Rimborsi spese: obbligo di tracciabilità solo per trasferte in Italia
Il recente decreto fiscale ha introdotto novità importanti nella gestione dei rimborsi spese per le trasferte dei lavoratori. In particolare, l’obbligo di tracciabilità dei pagamenti per beneficiare dell’esenzione fiscale riguarda ora esclusivamente le trasferte in territorio italiano, escludendo quelle all’estero.
Obbligo di tracciabilità per i rimborsi spese: cosa cambia
Rispetto alla disciplina stabilita dalla Legge di Bilancio 2025, la normativa aggiornata specifica che:
- l’obbligo di utilizzo di strumenti di pagamento tracciabili si applica solo per le trasferte svolte in Italia;
- le trasferte all’estero sono escluse da questo vincolo, quindi i rimborsi spese relativi non richiedono necessariamente pagamenti tracciabili per l’esenzione fiscale e contributiva;
- questa modifica semplifica la gestione delle trasferte internazionali per le aziende e i lavoratori.

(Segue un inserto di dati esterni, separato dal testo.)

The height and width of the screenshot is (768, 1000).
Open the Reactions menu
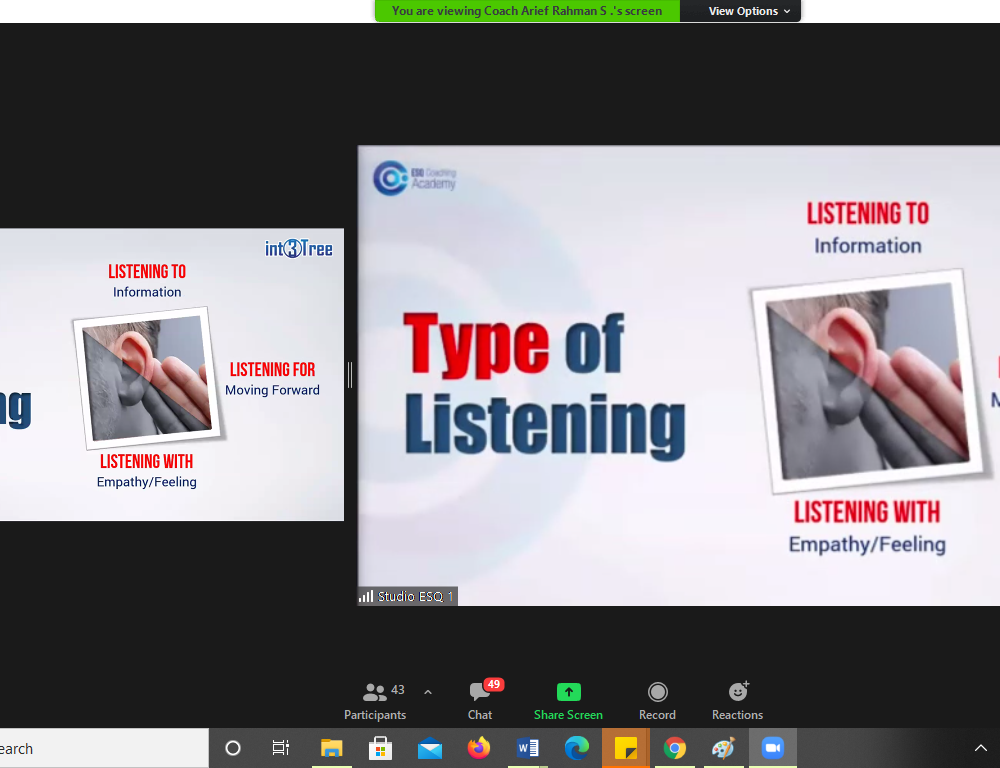click(x=737, y=700)
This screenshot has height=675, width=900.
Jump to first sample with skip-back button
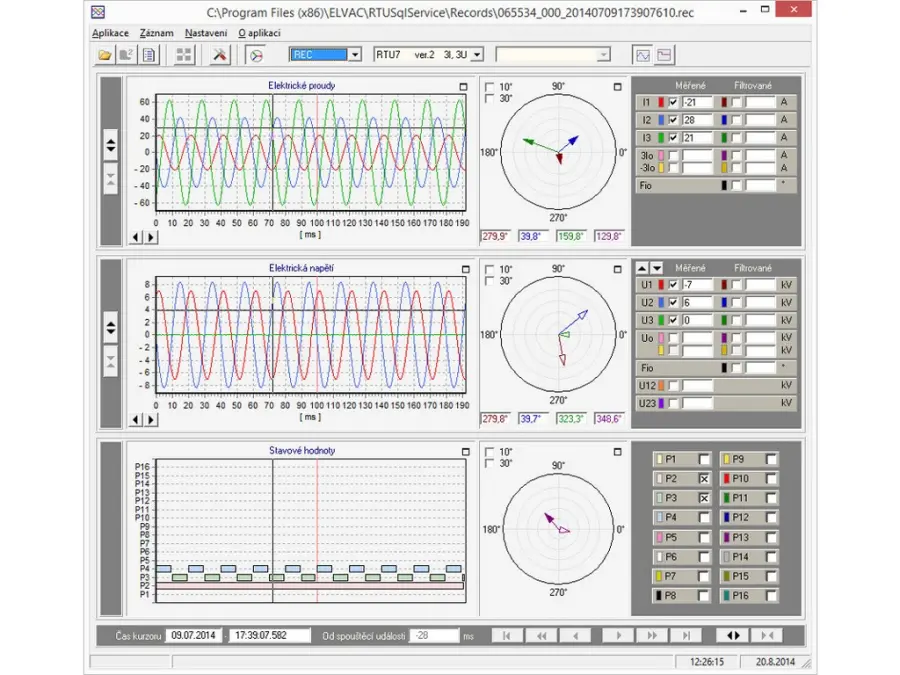click(507, 635)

Implicazioni pratiche per le imprese
Le aziende devono adeguare le proprie procedure di rimborso spese per assicurarsi che i pagamenti effettuati durante trasferte in Italia rispettino l’obbligo di tracciabilità, al fine di:
- garantire l’esenzione fiscale e contributiva prevista per i rimborsi;
- evitare sanzioni o contestazioni da parte degli enti di controllo;
- mantenere una corretta documentazione ai fini contabili e fiscali.
Maggiorazione del costo deducibile per nuove assunzioni
Un’altra novità significativa riguarda la maggiorazione del costo deducibile per le nuove assunzioni a tempo indeterminato. In dettaglio:
- la maggiorazione non fa più riferimento alle società collegate o controllate;
- questa modifica mira a rendere il beneficio più lineare e mirato, evitando complicazioni legate a gruppi societari;
- le imprese possono quindi applicare la maggiorazione in modo più semplice e trasparente.
Consigli per una corretta gestione dei rimborsi spese
Per le aziende è fondamentale comprendere appieno le nuove disposizioni e adottare misure adeguate, tra cui:
- aggiornare i regolamenti interni sulla gestione delle trasferte;
- formare il personale amministrativo e i dipendenti sulle modalità di pagamento consentite;
- monitorare le procedure di rimborso per garantire la tracciabilità dove richiesta;
- rivolgersi a un consulente del lavoro per prevenire errori e ottimizzare la gestione fiscale.
Conclusione
Le modifiche normative sull’obbligo di tracciabilità dei rimborsi spese e sulla maggiorazione del costo deducibile per le nuove assunzioni semplificano alcuni aspetti gestionali, ma richiedono attenzione e adeguamenti da parte delle imprese. Affidarsi a un professionista esperto è la soluzione migliore per garantire il rispetto delle norme, ottimizzare i benefici fiscali e contenere i costi aziendali.